The lymphatic system is, in essence, the sewage system of the body.

It has the incredible ability to trap nearly all soluble antigens, roughly 99%, with its role in waste removal. This is significantly important for the other body systems to not become overwhelmed and develop issues as well.

The lymphatic system contains the thymus, an endocrine organ which is responsible for the development of T-lymphocytes, immune cells that are involved in fighting infection through the process of cell-mediated immunity.

The spleen plays a key role in the lymphatic system as the largest lymphatic organ, having a vital role in a host of detox processes, such as:

• Filtering blood
• Removing old dead red blood cells
• The maturation of lymphocytes and macrophages to aid in fighting infection

The splenic communication of the tenth cranial nerve, the Vagus nerve, is crucial in reducing inflammatory cytokine production.

The tonsils also form part of the structure of the lymphatic system.

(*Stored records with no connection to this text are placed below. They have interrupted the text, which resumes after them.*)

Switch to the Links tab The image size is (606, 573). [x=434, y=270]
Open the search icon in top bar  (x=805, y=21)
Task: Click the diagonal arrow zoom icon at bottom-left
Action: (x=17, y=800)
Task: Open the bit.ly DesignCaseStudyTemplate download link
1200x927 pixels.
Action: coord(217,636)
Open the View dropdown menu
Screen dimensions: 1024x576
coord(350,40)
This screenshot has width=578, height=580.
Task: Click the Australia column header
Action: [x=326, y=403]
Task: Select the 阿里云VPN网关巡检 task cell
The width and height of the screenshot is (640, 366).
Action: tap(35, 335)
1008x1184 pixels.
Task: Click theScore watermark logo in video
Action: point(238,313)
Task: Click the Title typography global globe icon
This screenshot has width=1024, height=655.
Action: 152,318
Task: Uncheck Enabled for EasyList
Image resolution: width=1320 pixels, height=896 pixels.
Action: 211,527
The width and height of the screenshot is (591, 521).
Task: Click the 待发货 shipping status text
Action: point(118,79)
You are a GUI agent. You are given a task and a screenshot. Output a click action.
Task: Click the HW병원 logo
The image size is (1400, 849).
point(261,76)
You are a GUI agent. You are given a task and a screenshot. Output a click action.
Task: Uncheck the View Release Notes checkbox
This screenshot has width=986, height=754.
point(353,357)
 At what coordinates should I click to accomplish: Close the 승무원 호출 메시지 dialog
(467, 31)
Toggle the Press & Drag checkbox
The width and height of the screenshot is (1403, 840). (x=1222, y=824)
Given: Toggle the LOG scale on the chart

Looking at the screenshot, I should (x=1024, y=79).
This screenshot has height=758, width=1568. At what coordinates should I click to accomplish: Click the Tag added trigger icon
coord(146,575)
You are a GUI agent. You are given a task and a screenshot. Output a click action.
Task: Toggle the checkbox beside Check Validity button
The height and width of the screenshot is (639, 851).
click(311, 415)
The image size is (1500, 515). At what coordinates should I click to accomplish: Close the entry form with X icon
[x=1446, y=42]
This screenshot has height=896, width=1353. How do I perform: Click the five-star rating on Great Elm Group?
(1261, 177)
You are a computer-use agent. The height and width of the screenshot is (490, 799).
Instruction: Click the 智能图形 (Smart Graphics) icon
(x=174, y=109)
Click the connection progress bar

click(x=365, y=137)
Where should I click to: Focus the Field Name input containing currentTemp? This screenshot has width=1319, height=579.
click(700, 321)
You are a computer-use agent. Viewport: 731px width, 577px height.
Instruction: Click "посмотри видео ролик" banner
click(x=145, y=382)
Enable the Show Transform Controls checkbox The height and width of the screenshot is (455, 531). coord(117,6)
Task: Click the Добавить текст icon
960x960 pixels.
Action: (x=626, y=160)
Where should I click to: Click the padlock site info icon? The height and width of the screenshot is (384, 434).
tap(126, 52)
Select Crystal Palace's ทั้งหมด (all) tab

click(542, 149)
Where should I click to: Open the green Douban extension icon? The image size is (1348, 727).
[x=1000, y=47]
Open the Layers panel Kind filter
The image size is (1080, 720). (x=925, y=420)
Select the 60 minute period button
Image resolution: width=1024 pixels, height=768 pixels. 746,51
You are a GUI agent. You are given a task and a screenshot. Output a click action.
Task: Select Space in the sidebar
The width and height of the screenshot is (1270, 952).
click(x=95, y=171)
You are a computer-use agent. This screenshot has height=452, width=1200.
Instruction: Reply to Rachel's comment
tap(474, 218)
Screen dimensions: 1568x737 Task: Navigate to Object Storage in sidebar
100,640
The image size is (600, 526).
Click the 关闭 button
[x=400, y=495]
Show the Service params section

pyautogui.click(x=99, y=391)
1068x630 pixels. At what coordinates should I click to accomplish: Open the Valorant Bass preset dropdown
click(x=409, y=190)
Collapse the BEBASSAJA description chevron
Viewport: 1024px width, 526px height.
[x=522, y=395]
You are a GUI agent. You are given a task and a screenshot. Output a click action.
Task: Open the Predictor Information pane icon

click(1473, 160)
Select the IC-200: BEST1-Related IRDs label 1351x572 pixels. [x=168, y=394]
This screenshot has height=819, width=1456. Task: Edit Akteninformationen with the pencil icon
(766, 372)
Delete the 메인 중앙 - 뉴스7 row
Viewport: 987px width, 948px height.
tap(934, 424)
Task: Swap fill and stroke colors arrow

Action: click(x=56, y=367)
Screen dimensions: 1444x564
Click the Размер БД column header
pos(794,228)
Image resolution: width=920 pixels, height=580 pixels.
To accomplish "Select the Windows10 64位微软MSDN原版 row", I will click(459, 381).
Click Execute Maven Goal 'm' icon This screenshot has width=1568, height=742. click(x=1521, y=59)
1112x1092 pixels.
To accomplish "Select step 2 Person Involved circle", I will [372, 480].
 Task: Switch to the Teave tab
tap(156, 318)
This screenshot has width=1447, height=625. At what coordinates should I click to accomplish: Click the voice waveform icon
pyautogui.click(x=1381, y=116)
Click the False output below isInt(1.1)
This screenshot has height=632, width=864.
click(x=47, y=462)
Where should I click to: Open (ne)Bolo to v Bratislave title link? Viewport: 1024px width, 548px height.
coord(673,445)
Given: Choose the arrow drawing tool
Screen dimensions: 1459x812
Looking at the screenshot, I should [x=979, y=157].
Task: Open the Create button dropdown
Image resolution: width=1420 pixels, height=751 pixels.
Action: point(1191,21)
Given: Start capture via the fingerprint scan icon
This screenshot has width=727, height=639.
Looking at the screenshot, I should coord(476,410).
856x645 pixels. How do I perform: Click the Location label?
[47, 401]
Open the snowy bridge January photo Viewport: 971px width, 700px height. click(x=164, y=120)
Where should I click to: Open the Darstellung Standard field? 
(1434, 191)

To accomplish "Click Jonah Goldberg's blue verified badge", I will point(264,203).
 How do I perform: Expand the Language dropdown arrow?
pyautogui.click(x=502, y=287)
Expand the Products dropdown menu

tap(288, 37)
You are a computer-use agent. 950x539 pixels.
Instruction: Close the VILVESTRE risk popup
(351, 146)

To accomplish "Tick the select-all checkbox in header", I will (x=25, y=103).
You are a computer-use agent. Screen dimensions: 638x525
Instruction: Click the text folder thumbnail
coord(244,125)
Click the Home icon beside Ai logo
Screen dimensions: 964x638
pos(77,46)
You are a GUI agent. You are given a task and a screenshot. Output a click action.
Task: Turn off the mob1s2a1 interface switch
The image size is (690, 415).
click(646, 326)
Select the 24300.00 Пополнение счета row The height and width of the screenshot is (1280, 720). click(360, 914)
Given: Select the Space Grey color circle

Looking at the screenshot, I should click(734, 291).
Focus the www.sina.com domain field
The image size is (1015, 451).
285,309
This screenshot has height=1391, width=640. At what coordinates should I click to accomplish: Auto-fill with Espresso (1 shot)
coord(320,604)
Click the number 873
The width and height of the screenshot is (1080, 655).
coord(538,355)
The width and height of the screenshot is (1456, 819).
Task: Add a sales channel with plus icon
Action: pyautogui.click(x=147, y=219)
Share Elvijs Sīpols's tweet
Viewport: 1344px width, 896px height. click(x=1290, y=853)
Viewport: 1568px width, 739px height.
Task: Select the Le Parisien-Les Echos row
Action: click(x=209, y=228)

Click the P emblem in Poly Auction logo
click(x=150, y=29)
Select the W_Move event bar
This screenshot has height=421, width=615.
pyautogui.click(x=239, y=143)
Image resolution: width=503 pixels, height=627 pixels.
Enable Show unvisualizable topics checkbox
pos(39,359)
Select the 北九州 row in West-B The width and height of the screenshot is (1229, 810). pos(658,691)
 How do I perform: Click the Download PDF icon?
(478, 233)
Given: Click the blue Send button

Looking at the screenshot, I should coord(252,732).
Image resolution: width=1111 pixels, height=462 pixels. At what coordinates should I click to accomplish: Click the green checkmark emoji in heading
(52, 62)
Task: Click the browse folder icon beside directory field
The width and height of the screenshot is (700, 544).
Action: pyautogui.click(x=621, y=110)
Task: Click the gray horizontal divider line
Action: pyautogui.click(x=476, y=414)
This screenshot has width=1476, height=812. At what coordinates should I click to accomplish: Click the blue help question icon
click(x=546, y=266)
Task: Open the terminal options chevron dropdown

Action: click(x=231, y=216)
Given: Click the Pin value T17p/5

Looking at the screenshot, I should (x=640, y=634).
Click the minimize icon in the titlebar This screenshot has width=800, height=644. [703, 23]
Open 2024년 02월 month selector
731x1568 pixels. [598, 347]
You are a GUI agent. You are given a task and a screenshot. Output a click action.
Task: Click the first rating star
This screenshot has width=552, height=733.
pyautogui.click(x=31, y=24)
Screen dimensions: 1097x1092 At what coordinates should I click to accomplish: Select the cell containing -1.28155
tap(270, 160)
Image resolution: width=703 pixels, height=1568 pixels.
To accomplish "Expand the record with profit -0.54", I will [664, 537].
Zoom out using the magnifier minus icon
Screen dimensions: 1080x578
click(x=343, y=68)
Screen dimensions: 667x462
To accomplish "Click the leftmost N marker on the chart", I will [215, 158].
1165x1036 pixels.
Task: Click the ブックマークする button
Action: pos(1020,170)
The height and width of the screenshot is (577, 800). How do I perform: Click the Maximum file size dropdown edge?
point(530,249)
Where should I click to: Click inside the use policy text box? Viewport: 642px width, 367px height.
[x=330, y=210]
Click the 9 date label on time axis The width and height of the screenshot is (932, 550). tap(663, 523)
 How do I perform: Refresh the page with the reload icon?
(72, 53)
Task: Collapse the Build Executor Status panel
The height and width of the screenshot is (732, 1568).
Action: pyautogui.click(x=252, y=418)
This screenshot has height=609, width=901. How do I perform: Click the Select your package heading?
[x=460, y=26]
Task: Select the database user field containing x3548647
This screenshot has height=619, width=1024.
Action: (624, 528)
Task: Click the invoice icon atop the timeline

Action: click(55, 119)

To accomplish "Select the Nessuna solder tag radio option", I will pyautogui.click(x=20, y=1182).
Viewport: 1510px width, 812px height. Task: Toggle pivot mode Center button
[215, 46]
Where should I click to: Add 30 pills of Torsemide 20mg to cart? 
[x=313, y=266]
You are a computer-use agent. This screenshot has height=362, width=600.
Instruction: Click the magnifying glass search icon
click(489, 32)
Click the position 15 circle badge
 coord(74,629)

With the tonsils formed of lymphatic tissue, housing lymphocytes and macrophages, they protect the digestive system and lungs from pathogens entering through the nose or mouth.

There is also a deep association with the gastrointestinal system through gut associated lymphoid tissues (GALT) known as Peyers Patches, with the role of the gastrointestinal system intrinsically linked to the immune system. Estimates suggest that roughly 70-80% of immune function is beholden to gastrointestinal health.

This amazing system also comprises millions of lymphatic vessels which, if placed end to end in a continuous line, would circle the earth four times! Alongside these vessels there are over seven hundred lymph nodes within the body, with the most populated areas being the neck, skin and the intestines.

This mass of lymphatic vessels works in uniform direction towards the heart, with valves interspersed to prevent any backflow from occurring. This one-way system is aided by the structure of the vessels which allow fluids to flow in the direction of clearance, but with numerous valves preventing backflow. Allowing the system to be cleared, very much how a filtration device on a fish tank would work.

The ability to regulate fluid homeostasis is a key aspect of the lymphatic system. The body contains fifteen litres of lymphatic fluid, predominantly of water, and roughly 10% of proteins, hormones and waste products. Comparing this to the five litres of circulating blood that we have, the body wouldn’t contain three times more lymphatic fluid than blood if it wasn’t a critical component of our survival!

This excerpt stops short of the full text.